Cada local, cada esquina, cada porta, e até cada rosto daqueles que ainda reconheço, encerra hoje memórias dos meus anos oitenta, memórias que vou desfiando ao ritmo deste pára e arranca definido pelos peões no cruzar das passadeiras.
Do meio deste meu viajar como antes entre o Rato e o Príncipe Real, fácil é recordar-me também das preocupações de então e que invariavelmente comportavam a Química Orgânica, a Farmácia Galénica, a Botânica Farmacêutica, a Análise Química ou a Farmacognosia, porque qualquer descuido nos meses de Fevereiro e Julho, os tais que sendo de exames, obrigavam a uma vida monástica e de escravatura às mãos da “solha frita”, poderia “matar” a bolsa da Gulbenkian e complicar um pouco as contas familiares. Para além de naturalmente ser um beliscão na auto-estima que sempre se deseja em alta.
Vistas agora, assim de longe e passados quase trinta anos, estas preocupações que antes me tiravam o sono, fazem-me sorrir quando chego à esquina do jardim e dou de caras com o quiosque onde comprava “A Bola” às quintas-feiras depois de uma vitória do meu Benfica nos jogos europeus da véspera, e onde nos dias em que regressava de um exame sempre comprava o vespertino “A Capital” para me entreter à noite a fazer as palavras cruzadas temáticas ao som do “Oceano Pacífico” que chegou à antena quase ao mesmo tempo em que eu cheguei a Lisboa.

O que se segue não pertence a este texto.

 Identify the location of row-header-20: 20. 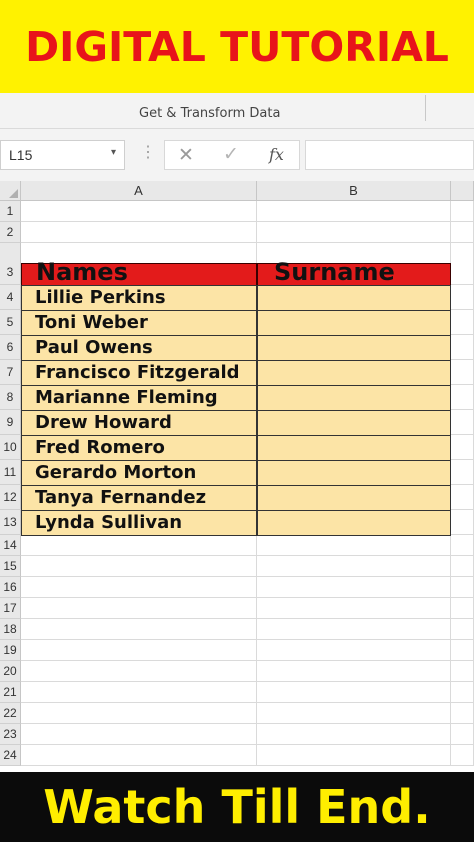
(10, 672).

O tempo tem quase sempre esse condão de rotular de patéticas as preocupações que um dia achámos que seriam capazes de nos derrotar, ou pelo menos beliscar a nossa paz, num processo em que as memórias menos positivas vão vendo emergir todas as claramente positivas, que são sempre as que importam.

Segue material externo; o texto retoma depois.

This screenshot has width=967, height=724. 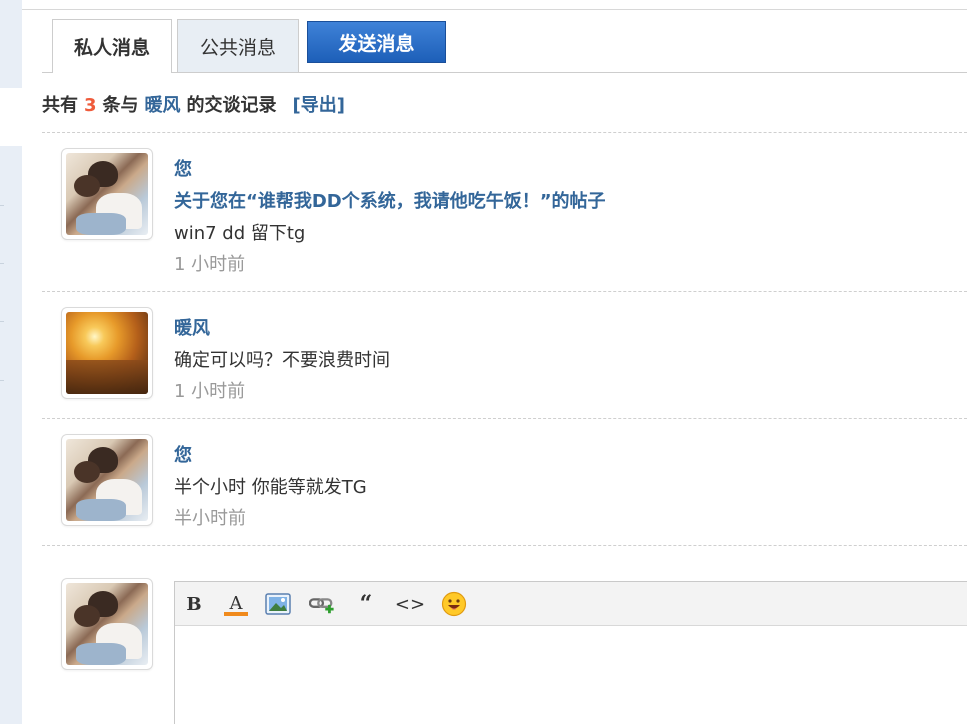 I want to click on tabs-baseline, so click(x=504, y=72).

À excepção da solha frita, claro.
Mas o tempo não é algo abstracto e é tão só o que fizermos dele, colhendo o maior benefício quando perante uma adversidade a enfrentamos de um jeito que por palavras pode ser algo como:
- Anda cá “filha” que tu vais ver com quem te meteste. O último a rir serei eu.
E um dia rimo-nos da desforra.
E uma rua de Lisboa carregada de memórias é um filme de décadas das nossas vidas que tem sempre a festa de um final… de uma chegada feliz.
Abordo então a D. Pedro V, São Pedro de Alcântara e depois a Rua da Misericórdia, alimentando-me dessa esperança e aplicando-a hoje às preocupações de alguns amigos que por ora enfrentam alguns “desafios”, daqueles muito aborrecidos porque mexem com a saúde.
À esquina da Misericórdia com o Camões quando me preparo para estacionar e espreito ao longe o Tejo e o pórtico da Lisnave, há uma Romena sem ouro no sorriso que tenta vender-me o “Borda D’Água”.
Recuso mais uma vez mas por uma razão nos antípodas da esquina do Rato.
O clima vai afinal estar bom.
Impõe-nos a vontade e a força de muito, e muito bem, querer viver.
E sorrio para o Camões piscando o olho ao Chiado… que o contrário poderia ser interpretado como gozo pelo poeta de “Os Lusíadas”.